(Listed records begins)

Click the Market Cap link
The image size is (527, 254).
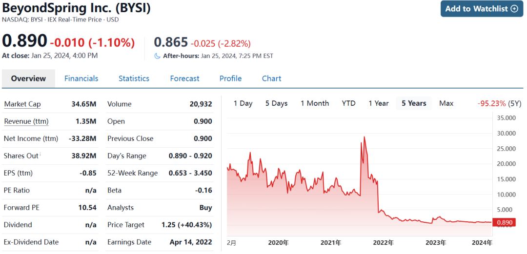tap(22, 104)
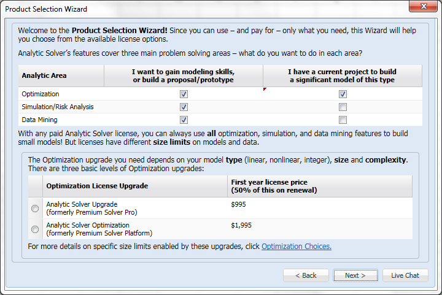Uncheck Data Mining under modeling skills column

pos(184,120)
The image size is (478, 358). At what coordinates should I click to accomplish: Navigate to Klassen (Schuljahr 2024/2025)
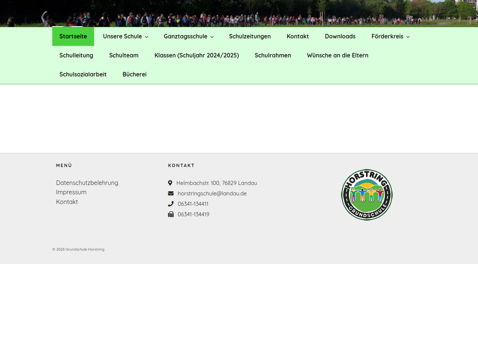[x=197, y=56]
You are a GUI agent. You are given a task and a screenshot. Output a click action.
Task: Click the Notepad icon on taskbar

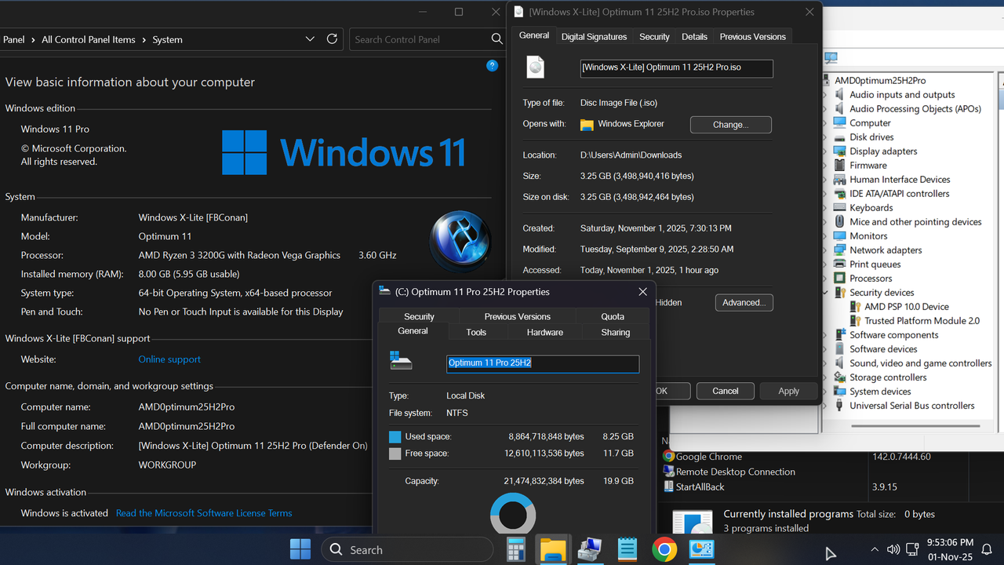tap(627, 549)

(Listed records ends)

**Brief**
From the first record above to the last, output each one exactly and omit the pictures.

**Written solution**
Click the Market Cap link
The image size is (527, 254).
tap(22, 104)
Uncheck Data Mining under modeling skills column

pos(184,120)
The image size is (478, 358). At what coordinates should I click to accomplish: Navigate to Klassen (Schuljahr 2024/2025)
[x=197, y=56]
You are a GUI agent. You are given a task and a screenshot. Output a click action.
Task: Click the Notepad icon on taskbar

tap(627, 549)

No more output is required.